Problem
Report every line of the data where the string "each" appears.

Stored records

• • •

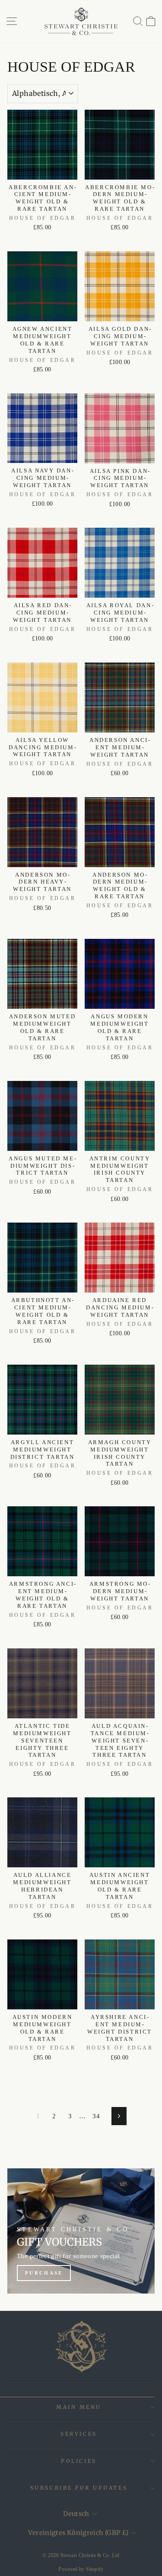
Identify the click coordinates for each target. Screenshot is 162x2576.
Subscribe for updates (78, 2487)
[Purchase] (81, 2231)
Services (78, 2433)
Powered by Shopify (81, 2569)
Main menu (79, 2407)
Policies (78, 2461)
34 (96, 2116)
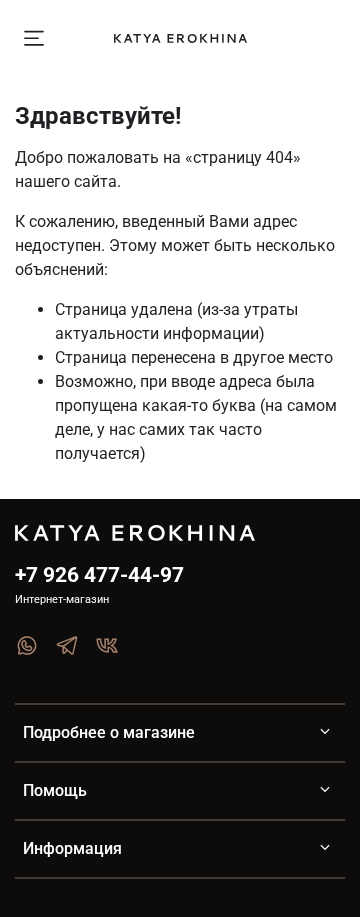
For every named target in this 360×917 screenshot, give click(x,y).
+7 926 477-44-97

• • •

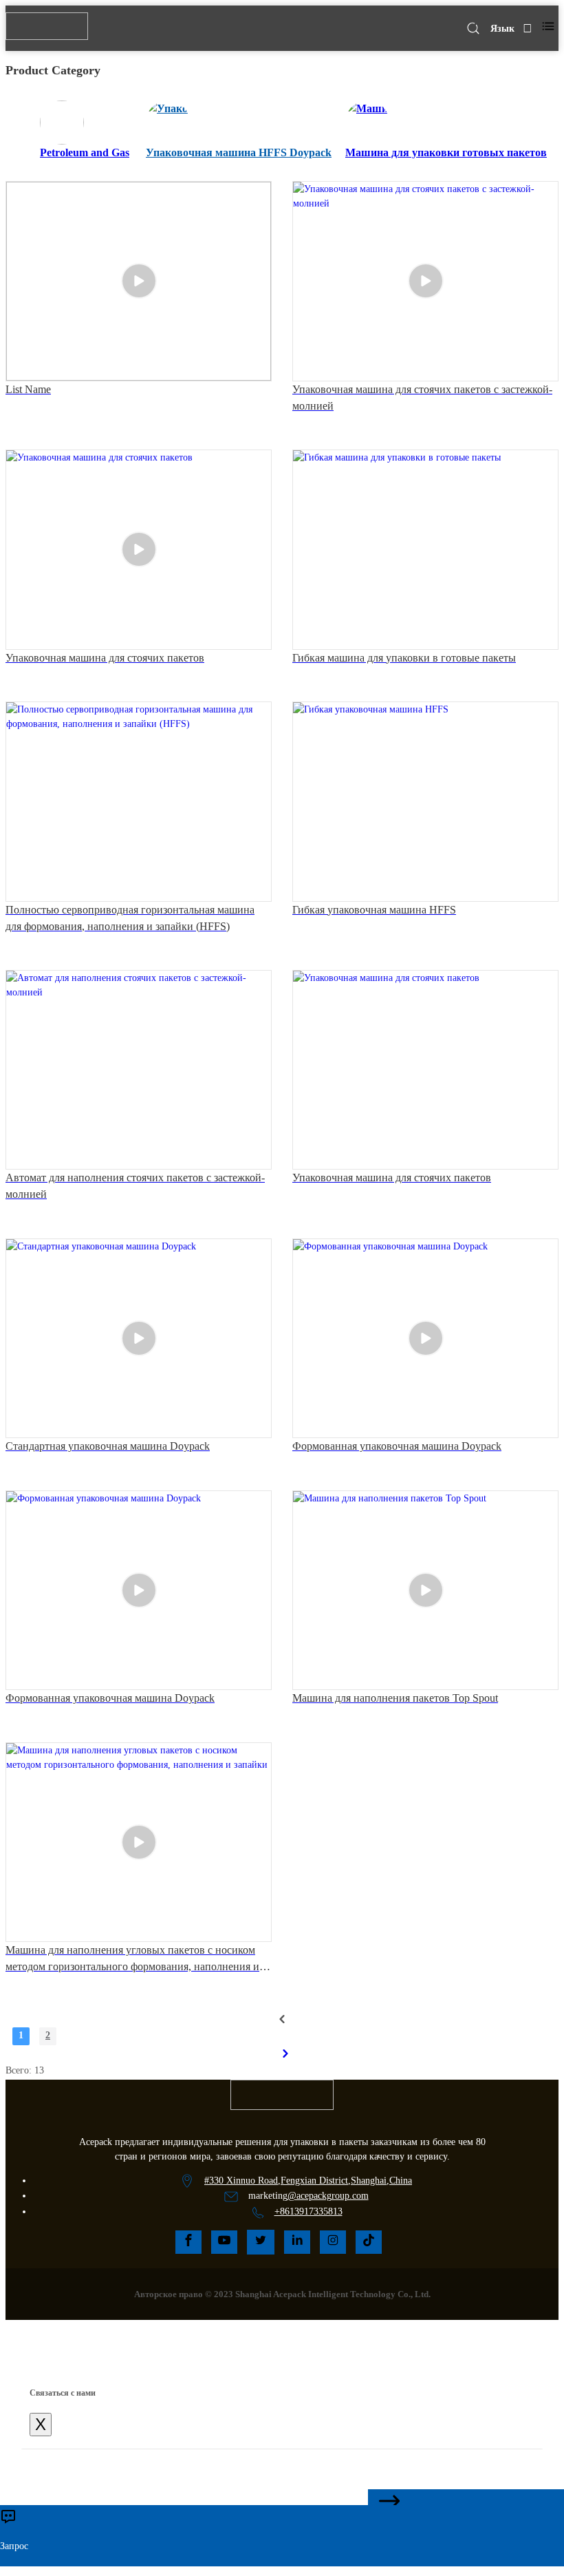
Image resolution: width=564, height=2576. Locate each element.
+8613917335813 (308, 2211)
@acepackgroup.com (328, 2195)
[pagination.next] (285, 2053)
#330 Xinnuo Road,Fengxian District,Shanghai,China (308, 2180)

• • •

Task solution
Identify the click coordinates for each target. Screenshot is 162x2576.
Image resolution: width=564, height=2576. Locate each element.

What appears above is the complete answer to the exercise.